Texte source.
┄┄┄┄┄┄┄┄┄┄

L’institutionnalisation du conflit permet la confrontation libre des intérêts contradictoires et l’obtention de compromis acceptables. Elle est la condition de la démocratie dans la mesure où elle permet de représenter sur une scène — politique — la division du social. De même, la conflictualité psychique est la contrepartie de l’autofondation qui caractérise l’individualité moderne. La notion de conflit est le moyen de maintenir un écart entre ce qui est possible et ce qui est permis. L’individu moderne est en guerre avec lui-même : pour être relié à soi, il faut être séparé de soi. Du politique à l’intime, la conflictualité est le noyau normatif du mode de vie démocratique.

┄┄┄┄┄┄┄┄┄┄

Données fournies.
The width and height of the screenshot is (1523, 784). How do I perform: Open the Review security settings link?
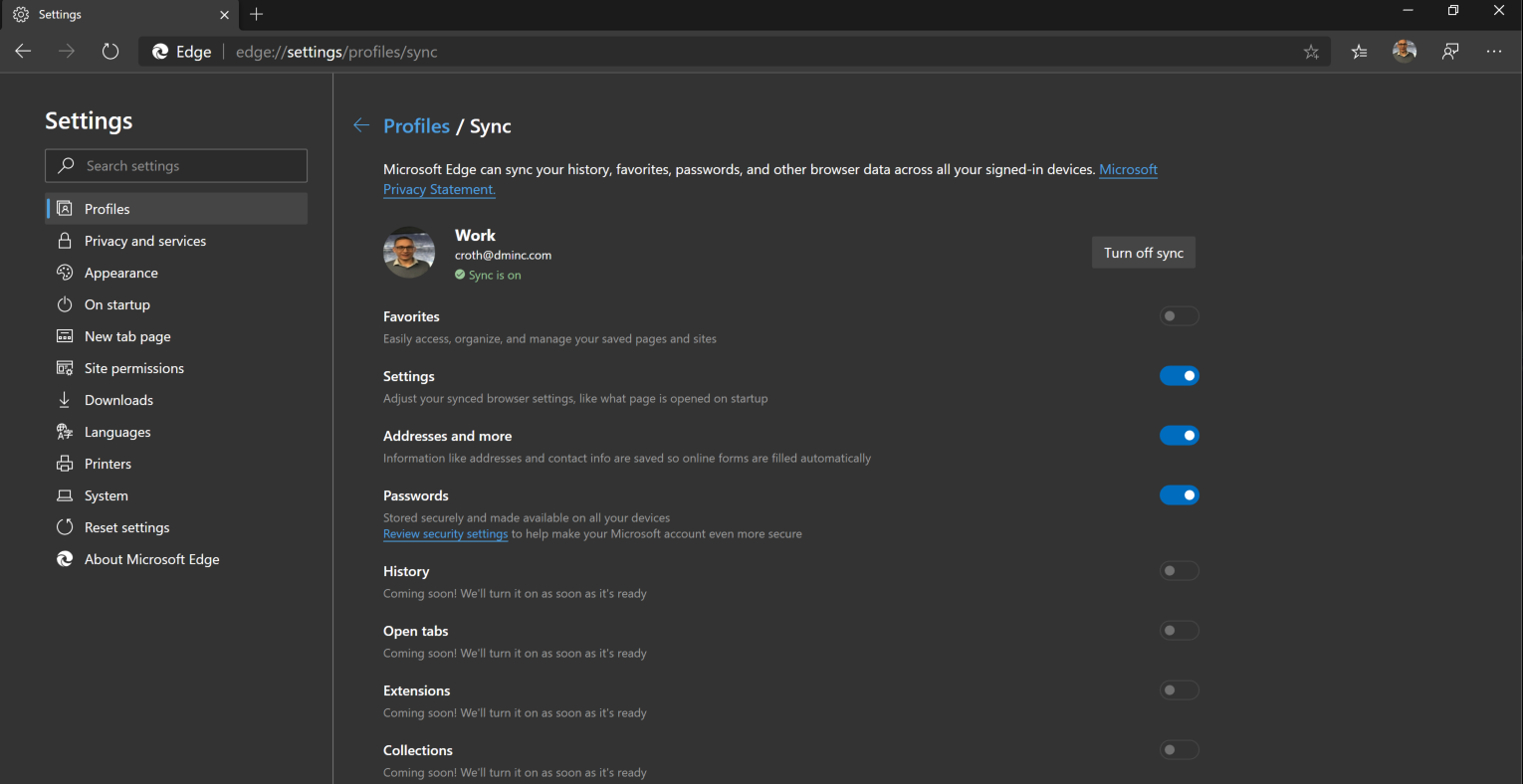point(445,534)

┄┄┄┄┄┄┄┄┄┄

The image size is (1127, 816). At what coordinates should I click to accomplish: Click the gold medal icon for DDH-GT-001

┄┄┄┄┄┄┄┄┄┄

Consignes de travail.
Répondez, s'il vous plaît, à ces questions sur le texte source.
1. De quoi l'institutionnalisation du conflit est-elle la condition ?
2. De quoi la conflictualité psychique est-elle la contrepartie ?
3. Qu'est-ce qui constitue le noyau normatif du mode de vie démocratique ?
Les données constituent un matériau distinct du texte source.

Corrigé.
1. De la démocratie.
2. De l'autofondation qui caractérise l'individualité moderne.
3. La conflictualité.